Different kinds of cancers present particular types of challenges to researchers seeking improved treatments. Not all are amenable to surgery and cancerous cells at the heart of solid tumours are very hard to reach with standard anti-cancer drug delivery methods. Tumours contain relatively few, and rather disorganised, blood vessels making drug delivery inefficient. To kill the cells drugs have to diffuse long distances away from the blood vessels into a more acidic, low-oxygen environment. The chemistry of most drugs is not compatible with this sort of environment. Work done by Dr Natsuho Yamamoto, Dr Nicole Bryce and Prof. Trevor Hambley at the University of Sydney tackles this problem by turning these properties to advantage. They designed prodrugs (inactive forms of drugs made active by particular bodily processes) that can diffuse readily throughout the tumour and be taken up preferentially by cells in the acidic, low oxygen conditions in the heart of these tumours. This work was published recently in the Journal of Medicinal Chemistry.
The approach was to design a weakly acidic prodrug that would be complexed with cobalt(III) as a chaperone to form stable and inert complexes that can travel safely through the bloodstream.
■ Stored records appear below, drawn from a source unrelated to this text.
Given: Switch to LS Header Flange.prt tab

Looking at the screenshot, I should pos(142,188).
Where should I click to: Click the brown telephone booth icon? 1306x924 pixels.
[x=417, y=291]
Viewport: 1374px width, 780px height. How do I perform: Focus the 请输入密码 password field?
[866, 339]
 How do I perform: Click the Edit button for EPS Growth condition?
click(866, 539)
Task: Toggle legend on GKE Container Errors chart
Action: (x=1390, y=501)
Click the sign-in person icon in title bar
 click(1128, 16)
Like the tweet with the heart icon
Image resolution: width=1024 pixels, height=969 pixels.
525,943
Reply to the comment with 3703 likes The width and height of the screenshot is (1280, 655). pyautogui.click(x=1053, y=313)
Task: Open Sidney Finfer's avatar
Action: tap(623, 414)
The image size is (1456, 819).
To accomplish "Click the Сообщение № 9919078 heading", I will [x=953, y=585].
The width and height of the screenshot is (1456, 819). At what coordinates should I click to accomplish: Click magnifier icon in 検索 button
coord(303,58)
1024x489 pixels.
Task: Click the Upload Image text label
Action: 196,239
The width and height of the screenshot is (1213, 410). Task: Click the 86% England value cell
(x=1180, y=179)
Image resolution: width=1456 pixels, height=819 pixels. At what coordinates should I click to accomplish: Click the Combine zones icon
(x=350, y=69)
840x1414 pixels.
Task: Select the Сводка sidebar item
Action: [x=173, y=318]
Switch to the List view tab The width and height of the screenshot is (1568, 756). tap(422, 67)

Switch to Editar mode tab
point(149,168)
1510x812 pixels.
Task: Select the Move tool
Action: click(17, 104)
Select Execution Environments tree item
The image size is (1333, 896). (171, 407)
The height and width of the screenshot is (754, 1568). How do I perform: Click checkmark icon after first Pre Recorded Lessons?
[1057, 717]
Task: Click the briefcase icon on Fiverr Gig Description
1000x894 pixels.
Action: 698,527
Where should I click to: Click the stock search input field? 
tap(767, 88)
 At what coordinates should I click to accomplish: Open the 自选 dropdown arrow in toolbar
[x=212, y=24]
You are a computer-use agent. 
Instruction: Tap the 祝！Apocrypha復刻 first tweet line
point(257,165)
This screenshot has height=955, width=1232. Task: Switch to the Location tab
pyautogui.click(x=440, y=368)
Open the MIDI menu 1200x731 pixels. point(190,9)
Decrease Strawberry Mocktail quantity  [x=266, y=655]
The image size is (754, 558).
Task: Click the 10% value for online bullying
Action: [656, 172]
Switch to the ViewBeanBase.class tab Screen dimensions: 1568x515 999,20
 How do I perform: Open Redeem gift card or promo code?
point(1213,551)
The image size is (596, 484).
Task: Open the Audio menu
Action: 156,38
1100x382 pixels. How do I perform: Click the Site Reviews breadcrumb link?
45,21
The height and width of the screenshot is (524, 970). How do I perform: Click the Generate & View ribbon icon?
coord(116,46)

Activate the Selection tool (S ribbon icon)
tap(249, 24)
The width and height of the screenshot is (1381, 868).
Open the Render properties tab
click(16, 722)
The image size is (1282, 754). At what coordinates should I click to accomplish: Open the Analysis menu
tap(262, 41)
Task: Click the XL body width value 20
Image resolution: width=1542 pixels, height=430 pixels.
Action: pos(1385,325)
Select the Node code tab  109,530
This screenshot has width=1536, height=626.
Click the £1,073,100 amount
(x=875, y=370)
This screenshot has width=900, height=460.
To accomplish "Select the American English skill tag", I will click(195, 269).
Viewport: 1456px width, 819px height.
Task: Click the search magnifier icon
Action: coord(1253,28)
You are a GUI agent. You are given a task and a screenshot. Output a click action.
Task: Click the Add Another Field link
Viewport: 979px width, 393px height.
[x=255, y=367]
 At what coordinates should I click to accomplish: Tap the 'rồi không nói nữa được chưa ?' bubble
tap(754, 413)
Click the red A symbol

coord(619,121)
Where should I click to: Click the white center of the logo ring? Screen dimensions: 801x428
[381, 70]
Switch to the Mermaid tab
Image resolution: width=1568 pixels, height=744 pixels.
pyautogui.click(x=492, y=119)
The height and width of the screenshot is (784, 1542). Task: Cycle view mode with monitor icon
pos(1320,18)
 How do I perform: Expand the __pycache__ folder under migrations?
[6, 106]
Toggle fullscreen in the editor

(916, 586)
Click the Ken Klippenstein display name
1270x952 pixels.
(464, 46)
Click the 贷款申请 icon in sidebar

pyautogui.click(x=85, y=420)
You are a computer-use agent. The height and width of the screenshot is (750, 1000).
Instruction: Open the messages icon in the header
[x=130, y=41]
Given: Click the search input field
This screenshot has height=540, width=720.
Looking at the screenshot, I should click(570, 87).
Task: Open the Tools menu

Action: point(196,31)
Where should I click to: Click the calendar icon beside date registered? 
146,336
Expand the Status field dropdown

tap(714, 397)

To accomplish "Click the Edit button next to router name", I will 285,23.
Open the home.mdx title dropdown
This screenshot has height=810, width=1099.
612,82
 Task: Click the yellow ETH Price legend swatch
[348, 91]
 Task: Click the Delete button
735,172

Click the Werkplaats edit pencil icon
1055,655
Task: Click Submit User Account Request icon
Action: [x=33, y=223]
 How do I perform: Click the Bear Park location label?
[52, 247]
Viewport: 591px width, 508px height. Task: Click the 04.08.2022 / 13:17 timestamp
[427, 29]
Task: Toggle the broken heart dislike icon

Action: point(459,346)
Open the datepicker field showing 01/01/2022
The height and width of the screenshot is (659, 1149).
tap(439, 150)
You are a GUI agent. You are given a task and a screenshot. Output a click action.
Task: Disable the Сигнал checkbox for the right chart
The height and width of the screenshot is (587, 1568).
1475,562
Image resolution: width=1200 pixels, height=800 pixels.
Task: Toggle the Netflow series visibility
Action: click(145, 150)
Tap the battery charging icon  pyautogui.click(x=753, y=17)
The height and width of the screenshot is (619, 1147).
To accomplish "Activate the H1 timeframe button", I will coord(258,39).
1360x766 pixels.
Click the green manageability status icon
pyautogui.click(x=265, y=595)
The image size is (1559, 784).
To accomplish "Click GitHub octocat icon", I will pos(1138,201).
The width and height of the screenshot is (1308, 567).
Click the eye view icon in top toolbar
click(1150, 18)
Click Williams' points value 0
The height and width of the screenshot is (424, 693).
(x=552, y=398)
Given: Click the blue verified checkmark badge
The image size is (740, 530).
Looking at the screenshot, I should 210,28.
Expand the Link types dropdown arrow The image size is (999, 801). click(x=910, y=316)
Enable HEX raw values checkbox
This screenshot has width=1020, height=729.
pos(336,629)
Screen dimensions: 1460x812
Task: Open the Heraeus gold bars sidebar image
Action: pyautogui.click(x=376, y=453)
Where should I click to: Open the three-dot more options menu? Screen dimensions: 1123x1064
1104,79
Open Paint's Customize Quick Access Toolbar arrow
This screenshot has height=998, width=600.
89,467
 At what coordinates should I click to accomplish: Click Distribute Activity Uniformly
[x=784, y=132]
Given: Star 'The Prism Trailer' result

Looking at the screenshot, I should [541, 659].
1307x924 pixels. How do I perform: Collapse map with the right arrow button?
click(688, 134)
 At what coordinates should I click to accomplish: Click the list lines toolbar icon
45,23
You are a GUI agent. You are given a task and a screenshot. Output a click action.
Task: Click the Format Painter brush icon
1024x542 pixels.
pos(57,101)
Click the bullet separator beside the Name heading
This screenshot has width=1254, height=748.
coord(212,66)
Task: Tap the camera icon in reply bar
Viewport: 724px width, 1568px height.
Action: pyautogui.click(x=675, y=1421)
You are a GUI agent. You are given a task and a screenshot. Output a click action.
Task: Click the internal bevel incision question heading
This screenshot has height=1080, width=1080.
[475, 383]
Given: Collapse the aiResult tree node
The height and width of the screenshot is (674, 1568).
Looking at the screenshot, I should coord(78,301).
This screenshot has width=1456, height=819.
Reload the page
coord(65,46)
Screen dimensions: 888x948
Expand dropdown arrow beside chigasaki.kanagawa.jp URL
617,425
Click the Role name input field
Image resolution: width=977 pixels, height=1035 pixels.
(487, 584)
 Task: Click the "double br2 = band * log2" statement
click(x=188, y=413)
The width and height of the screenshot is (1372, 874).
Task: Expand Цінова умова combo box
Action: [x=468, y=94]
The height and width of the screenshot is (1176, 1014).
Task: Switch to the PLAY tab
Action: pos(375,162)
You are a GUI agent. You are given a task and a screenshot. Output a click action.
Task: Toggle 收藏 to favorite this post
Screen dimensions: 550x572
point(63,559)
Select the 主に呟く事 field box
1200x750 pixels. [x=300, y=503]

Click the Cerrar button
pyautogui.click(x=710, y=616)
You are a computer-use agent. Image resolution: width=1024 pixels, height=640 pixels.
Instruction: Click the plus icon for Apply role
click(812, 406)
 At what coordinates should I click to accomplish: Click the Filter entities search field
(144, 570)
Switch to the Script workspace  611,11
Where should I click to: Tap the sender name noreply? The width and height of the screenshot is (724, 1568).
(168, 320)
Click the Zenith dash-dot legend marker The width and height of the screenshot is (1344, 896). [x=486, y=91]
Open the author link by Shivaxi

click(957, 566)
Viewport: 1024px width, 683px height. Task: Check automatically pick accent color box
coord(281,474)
Once the complex reaches the reducing, low pH environment in the tumour, the cobalt(III) releases the active form of the drug. Fine-tuning the prodrug’s behaviour was achieved by associating it with a variety of negatively charged ancillary molecules.
As a model to test this system the team used a fluorescently labelled drug in the complex with cobalt. Conveniently, in this state, the fluorescence is quenched making it easy to tell if it has been released from the complex. Through the use of live-cell imaging in the AMMRF at the University of Sydney Drs Yamamoto and Bryce showed that uptake of the drug into cultured colorectal cancer cells was dependent on the precise pH of the cellular environment. Also, three-dimensional clusters of tumour cells around 700μm in diameter, called spheroids, mimic solid tumours. They enabled the researchers to demonstrate that the most negatively charged cobalt-chaperoned complexes moved most efficiently to the hypoxic centres of the spheroids. The negatively charged complexes cannot be taken up by the outer layers of cells. However, once they reach the acidic centre, the charge on the complex changes, the labelled drug is released and can now be taken up by the hypoxic cells.
This work demonstrates that it is possible to effectively deliver cytotoxic drugs to attack currently difficult-to-treat and highly malignant tumours through manipulation of the chemistry of cobalt-chaperoned complexes.